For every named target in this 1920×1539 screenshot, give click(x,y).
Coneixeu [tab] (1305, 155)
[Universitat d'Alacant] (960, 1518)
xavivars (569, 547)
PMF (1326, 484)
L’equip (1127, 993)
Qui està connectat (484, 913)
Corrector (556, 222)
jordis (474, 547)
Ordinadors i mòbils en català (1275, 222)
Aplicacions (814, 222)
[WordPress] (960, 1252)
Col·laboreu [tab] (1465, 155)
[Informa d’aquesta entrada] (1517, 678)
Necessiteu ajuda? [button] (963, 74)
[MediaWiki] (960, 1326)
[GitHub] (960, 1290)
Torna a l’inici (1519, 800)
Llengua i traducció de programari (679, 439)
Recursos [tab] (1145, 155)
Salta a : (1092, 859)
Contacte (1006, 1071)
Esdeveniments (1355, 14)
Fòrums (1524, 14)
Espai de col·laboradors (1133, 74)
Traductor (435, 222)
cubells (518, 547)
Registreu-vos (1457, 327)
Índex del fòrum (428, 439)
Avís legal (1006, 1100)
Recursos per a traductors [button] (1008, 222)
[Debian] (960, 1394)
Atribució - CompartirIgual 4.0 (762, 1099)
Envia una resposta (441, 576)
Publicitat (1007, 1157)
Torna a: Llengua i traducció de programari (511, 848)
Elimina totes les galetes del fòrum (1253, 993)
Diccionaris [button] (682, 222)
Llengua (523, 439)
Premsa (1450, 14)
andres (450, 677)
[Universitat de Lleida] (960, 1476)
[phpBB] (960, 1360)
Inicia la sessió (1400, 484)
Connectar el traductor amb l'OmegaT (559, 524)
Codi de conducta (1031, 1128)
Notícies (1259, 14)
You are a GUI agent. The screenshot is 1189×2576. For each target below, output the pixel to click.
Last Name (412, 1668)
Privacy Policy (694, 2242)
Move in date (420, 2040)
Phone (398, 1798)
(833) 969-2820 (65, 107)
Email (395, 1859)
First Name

....................

Assigned task >> The answer must be every line of the entries that includes the word "button".

Finished exercise >>
Necessiteu ajuda? [button] (963, 74)
Recursos per a traductors [button] (1008, 222)
Diccionaris [button] (682, 222)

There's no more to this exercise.